Monday, September 15, 2008

Striving For Superiority

I had dinner with an old friend from college last week in Dupont Circle. I look forward to our dinners whenever I go to Washington, D.C. for my job as a clinical researcher. In many ways, Dupont Circle and the surrounding neighborhood remind me of parts of San Francisco (where I work), but there is something different about the people there. They are more intense, driven, and ambitious. I enjoy overhearing their conversations in coffee shops and restaurants as they talk about the policies they want to change or how they hope to find a new job that will give them greater power to make a difference. They are attractive, young, and ready to take on the world. It makes me yearn for the days when I was younger. It’s exciting to be around such youthful exuberance. In some ways, Washington, D.C. is the center of the world. And the people who live there seem to treat it that way, at least the people I’ve seen hanging out in Dupont Circle.

What makes people so driven? When I was younger I couldn’t wait to become a researcher and do the kind of research that changes public policy.
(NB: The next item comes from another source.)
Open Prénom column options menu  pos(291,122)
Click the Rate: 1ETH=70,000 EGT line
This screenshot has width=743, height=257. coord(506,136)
But as I have grown older, cynicism has set in. Making the world a better place is not as easy as I had thought when I was in my early twenties. There are many worthwhile causes competing for limited funds, and the world is full of ambitious people who also want to make a difference. It’s easy to throw up your arms and say, why bother? Friends who knew me in my early twenties described me as driven. I guess I was driven. Part of my drive was an honest attempt to make a contribution to society, but in the back of my mind, I always wondered about the psychological dynamics that drove me to succeed.

According to psychoanalyst Alfred Adler, ambitious people may be striving for superiority as a way to compensate for a feeling of inferiority. During childhood, one is bound to feel a sense of inferiority. Children are smaller than adults and have difficulty mastering their domain. Eventually, however, children learn to control their environment and feel powerful rather than helpless and inferior. But other people feel extremely inferior and spend their lives striving to become superior to others, striving for self-esteem, power, and self-aggrandizement. It’s like the popular notion that Napoleon conquered Europe because he was short.

There are times when a feeling of inferiority and the need to compensate for it can be productive. Theodore Roosevelt, for example, was frail as a child and exercised until he was physically fit. The need to do reach higher levels of performance may have initially been motivated by a need to compensate for inferiority, but in the end, striving for superiority compels people to develop skills that make a social contribution. As long as one does not merely strive for superiority as a way to compensate for low self esteem or a need to have power over others, the need to strive for superiority can be a positive motivating force.

Are you aware of what motivates you? It’s vital to gain awareness and ensure that you are not trying to merely cover up your deficits, but are truly striving to make a social contribution. When you strive to make social contributions, you are more likely to sharpen your mental edge and achieve success and mastery.